A persistence store based on HDFS could be used to address some of the issues discussed above. HDFS provides economical, reliable, scalable and high performance storage layer. Together with the Hadoop ecosystem, it has transformed the way data is shared and analyzed by various data management systems. Region data persisted on HDFS could be accessed directly from HDFS without impacting cluster performance.

Like Geode DiskStore we introduce HdfsStore as a means to persist region data on HDFS. This document discusses HdfsStore management API and behavior. We assume the reader is familiar with Regions, Members, gfsh etc.

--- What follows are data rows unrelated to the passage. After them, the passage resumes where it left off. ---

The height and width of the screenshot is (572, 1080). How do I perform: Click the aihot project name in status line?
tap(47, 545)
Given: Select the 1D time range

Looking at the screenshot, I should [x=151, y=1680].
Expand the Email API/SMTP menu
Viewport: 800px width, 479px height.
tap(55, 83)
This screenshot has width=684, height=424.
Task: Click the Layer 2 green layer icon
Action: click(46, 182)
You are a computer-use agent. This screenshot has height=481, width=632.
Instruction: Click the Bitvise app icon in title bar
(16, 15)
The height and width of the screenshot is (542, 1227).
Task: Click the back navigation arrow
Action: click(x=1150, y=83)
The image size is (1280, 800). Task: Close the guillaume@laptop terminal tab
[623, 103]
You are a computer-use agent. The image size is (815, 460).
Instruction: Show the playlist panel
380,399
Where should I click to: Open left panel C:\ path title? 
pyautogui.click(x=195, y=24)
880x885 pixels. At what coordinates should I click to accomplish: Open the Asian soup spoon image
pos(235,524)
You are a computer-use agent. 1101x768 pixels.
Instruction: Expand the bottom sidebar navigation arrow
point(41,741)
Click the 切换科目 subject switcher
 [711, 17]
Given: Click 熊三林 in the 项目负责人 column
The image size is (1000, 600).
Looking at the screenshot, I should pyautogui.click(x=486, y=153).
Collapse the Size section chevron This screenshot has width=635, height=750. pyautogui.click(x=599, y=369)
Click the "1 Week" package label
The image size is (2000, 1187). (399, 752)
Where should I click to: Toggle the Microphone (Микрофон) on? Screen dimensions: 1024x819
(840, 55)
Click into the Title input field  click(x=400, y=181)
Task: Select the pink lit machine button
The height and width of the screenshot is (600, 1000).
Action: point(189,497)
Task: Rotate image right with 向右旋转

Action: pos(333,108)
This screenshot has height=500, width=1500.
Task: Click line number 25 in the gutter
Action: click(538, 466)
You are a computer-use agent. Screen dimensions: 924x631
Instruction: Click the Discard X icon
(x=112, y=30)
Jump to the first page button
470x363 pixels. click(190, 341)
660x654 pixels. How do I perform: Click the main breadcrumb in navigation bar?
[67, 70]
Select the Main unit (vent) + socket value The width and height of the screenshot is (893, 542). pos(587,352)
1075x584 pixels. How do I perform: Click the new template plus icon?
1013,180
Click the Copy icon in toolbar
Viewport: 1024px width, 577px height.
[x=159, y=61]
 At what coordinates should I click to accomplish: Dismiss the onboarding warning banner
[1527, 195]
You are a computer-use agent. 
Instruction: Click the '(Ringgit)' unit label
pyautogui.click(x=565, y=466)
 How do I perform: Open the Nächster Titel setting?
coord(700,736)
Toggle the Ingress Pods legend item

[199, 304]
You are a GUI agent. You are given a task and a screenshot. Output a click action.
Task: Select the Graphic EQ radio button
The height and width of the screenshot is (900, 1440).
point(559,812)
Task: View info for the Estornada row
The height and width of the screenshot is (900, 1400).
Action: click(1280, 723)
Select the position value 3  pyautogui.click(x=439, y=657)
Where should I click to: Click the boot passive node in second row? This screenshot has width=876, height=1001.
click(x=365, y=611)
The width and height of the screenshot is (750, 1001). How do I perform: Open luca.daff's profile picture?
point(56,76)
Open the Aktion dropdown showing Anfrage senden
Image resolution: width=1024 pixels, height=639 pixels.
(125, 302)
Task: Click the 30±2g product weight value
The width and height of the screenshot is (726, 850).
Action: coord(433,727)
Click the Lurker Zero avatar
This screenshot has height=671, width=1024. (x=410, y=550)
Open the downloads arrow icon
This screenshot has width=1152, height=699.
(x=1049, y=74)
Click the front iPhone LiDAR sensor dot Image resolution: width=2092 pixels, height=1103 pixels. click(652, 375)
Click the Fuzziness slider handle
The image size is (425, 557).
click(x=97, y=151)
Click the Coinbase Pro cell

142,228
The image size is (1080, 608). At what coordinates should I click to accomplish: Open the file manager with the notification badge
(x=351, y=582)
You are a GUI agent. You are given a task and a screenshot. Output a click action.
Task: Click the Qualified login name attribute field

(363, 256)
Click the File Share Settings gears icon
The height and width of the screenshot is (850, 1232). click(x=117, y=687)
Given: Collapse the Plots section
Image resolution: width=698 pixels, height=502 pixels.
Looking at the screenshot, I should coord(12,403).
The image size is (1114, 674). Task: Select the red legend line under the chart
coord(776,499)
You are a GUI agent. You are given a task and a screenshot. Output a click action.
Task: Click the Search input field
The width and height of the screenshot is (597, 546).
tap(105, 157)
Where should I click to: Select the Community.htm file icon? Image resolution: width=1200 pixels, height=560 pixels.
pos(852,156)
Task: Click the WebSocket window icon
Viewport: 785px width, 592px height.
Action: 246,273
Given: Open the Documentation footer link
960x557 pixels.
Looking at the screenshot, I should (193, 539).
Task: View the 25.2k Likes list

  1. Offline Geode data access, using custom InputFormat designed for Geode.
  2. Support all features using region iterators on Hdfs regions.
  3. Use Geode for data ingestion while caching recent data in memory.
  4. Hdfs data loader
  5. High performance Hdfs reads


  1. Secondary indexes on data archived on HDFS.
  2. Eviction logic will be based on LRU.
  3. Eviction may cause keys to be evicted from memory. Supporting features depending on in-memory keys may not work
  4. Replicated HdfsRegions


Geode will provide a new type of persistence store, HdfsStore. Regions using HdfsStore will be referred to as HdfsRegions in this document. Data update operations related to HdfsRegions will be buffered in an asynchronous queue, referred as HdfsBuffer. Periodically the buffer data will be written on Hdfs. For reliability HdfsBuffers can be persisted on local disks. Region data will also be cached in memory for performant access. Since memory is finite, records will be evicted from memory when needed. However these records are never destroyed from HDFS. Hence full record of all events is present on HDFS. In case of a cache miss, a lookup on HDFS is executed and the data is loaded in memory.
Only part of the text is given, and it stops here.